*TASK TO CARRY OUT*
Please pull out every line of the records that contains the word "size".

*TASK DATA*
* * * * * * *
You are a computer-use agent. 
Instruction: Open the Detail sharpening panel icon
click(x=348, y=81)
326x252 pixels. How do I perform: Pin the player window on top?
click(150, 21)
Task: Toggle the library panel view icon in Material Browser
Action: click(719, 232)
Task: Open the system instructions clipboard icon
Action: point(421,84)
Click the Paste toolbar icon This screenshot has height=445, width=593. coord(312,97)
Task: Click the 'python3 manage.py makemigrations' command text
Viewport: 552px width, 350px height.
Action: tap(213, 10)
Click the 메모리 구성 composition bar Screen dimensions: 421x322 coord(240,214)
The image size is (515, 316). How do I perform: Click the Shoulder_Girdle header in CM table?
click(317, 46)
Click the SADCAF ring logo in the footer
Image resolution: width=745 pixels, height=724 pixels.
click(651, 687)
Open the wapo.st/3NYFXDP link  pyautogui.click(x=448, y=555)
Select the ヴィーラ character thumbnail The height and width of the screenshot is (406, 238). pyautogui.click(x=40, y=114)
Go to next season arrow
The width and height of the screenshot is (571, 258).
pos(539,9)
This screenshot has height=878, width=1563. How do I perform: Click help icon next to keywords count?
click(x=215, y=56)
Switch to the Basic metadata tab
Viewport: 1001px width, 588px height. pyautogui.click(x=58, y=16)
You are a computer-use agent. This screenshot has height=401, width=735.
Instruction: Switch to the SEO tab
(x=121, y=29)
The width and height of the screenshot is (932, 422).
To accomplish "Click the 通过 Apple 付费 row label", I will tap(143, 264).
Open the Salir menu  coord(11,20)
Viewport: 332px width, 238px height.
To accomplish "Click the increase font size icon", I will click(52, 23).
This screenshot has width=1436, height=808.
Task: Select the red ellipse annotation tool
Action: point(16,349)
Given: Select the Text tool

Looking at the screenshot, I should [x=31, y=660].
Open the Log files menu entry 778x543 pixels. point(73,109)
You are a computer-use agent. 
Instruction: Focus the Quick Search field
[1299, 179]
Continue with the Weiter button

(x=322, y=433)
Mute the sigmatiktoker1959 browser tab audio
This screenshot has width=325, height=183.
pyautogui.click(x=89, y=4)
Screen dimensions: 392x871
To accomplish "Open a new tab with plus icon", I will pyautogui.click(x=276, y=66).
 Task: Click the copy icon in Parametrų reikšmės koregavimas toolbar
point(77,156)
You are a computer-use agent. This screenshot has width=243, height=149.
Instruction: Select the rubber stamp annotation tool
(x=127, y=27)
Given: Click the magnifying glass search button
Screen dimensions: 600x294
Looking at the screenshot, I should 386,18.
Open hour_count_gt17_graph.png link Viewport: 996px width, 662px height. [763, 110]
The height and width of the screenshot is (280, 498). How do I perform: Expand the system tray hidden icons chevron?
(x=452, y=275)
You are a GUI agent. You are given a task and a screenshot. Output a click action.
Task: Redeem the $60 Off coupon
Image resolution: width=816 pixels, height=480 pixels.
* * * * * * *
*RESPONSE*
The image size is (515, 316). How do I perform: Click the Shoulder_Girdle header in CM table?
To accomplish "Click the increase font size icon", I will click(52, 23).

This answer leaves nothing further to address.